A nation-wide common platform for electronic payments is of great importance in achieving cost-effectiveness in the national payment system through sharing payment infrastructure in the country. Accordingly, pursuant to a recommendation made  by the National Payments Council in November 2010, LankaClear (Private) Limited (LCPL), with the approval of the Monetary Board of the Central Bank of Sri Lanka, initiated the establishment of a Common Card and Payment Switch (CCAPS) to provide a common platform for electronic retail payments in Sri Lanka. The Monetary Board in August    2011 designated CCAPS as the National Payment Switch in Sri Lanka.
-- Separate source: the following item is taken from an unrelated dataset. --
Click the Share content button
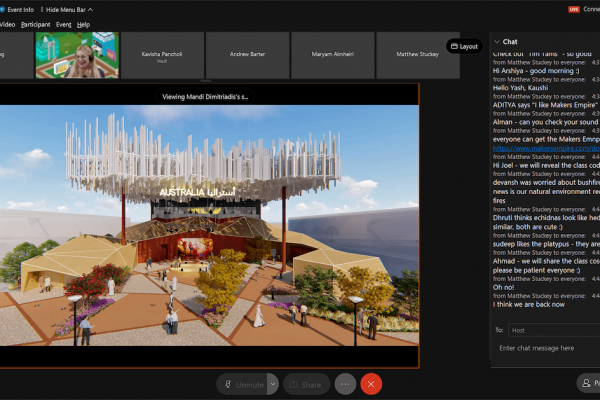The height and width of the screenshot is (400, 600). 306,384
The first phase of CCAPS is the Common ATM Switch which will offer inter-linked service across all the ATM machines of commercial banks who are the members of CCAPS. There will be such technological arrangements under separate phases of CCAPS for Point of Sale transactions, mobile payments and other electronic retail payments in future. The Common ATM Switch commenced on 23 July 2013 with the participation of Bank of Ceylon and People’s Bank linking over 900 ATMs of those two banks. This will allow ATM card holder customers of those two banks to withdraw cash and carry out Payments & Settlements Department 23 July 2013 balance inquiries from any ATMs of those two banks. Gradually, it is expected that other commercial banks will join the Common ATM Switch as primary members and other financial institutions as secondary members after completion of necessary changes to their ATM operational systems. In such a situation, customers of member institutions will be able to carry out their ATM transactions in domestic currency through any ATM of member institutions conveniently.  
The Common ATM Switch provides a mechanism to utilize the domestic ATM network more efficiently and effectively to reduce transaction costs in the financial system and to contain out flow of foreign exchange involved in the domestic ATM transactions under the existing arrangements.  
The operations of the Common ATM Switch is governed by the provisions of the Payment and Settlement Systems Act, No. 28 of 2005 and regulated and supervised   by the Central Bank of Sri Lanka.